Continue the passage on electron waves in Bohr orbits from where it stops.

*TEXT SECTION*.
----------------------------------------

If the wave is completely in phase, the circumference of the orbit must be equal to an integral multiple of wave length (λ)
Therefore 2πr = nλ
where ‘n’ is an integer and ‘r’ is the radius of the orbit
But λ = h/mv
∴ 2πr = nh /mv or mvr = n h/2π
which is Bohr’s postulate of angular momentum, where ‘n’ is the principal quantum number.
“Thus, the number of waves an electron makes in a particular Bohr orbit in one complete revolution is equal to the principal quantum number of the orbit”.
Number of waves ‘n’ = 2πr / λ = 2πr / h/mv = 2πmvr / h
Where v and r are the velocity of electron and radius of that particular Bohr orbit in which number of waves are to be calculated, respectively.
The electron is revolving around the nucleus in a circular orbit. How many revolutions it can make in one second?

----------------------------------------

*RAW DATA*.
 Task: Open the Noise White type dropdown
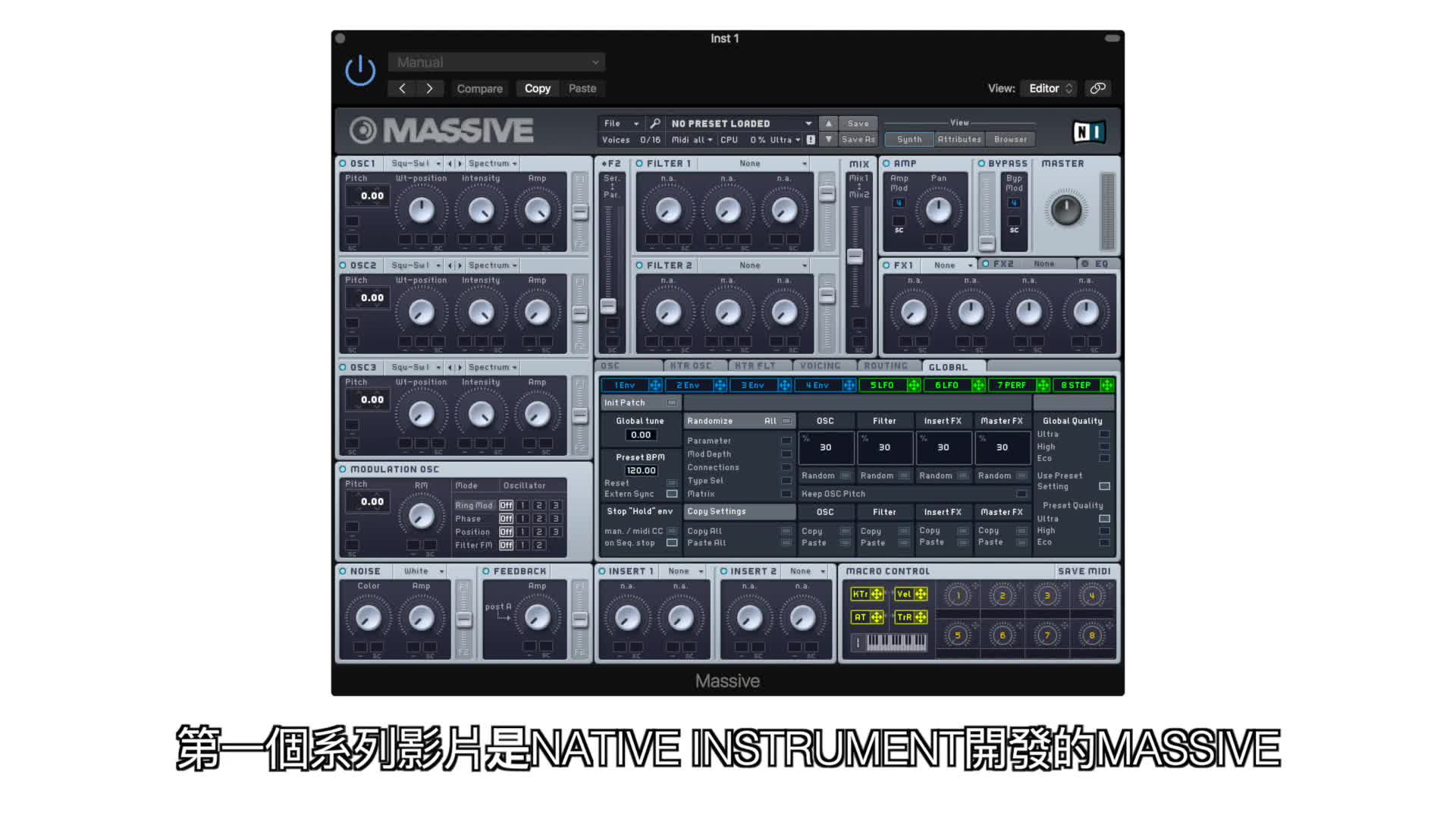[x=424, y=571]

----------------------------------------

*ANSWER*.
Let the velocity of electron be v m/sec. The distance it has to travel for one revolution 2πr, (i.e., the circumference of the circle).
Thus, the number of revolutions per second is = v / 2πr
Common unit of energy is electron volt which is amount of energy given when an electron is accelerated by a potential of exactly 1 volt. This energy equals the product of voltage and charge. Since in SI units
coulombs x volts = joules, 1 eV numerically equals the electronic charge except that joule replaces coulombs.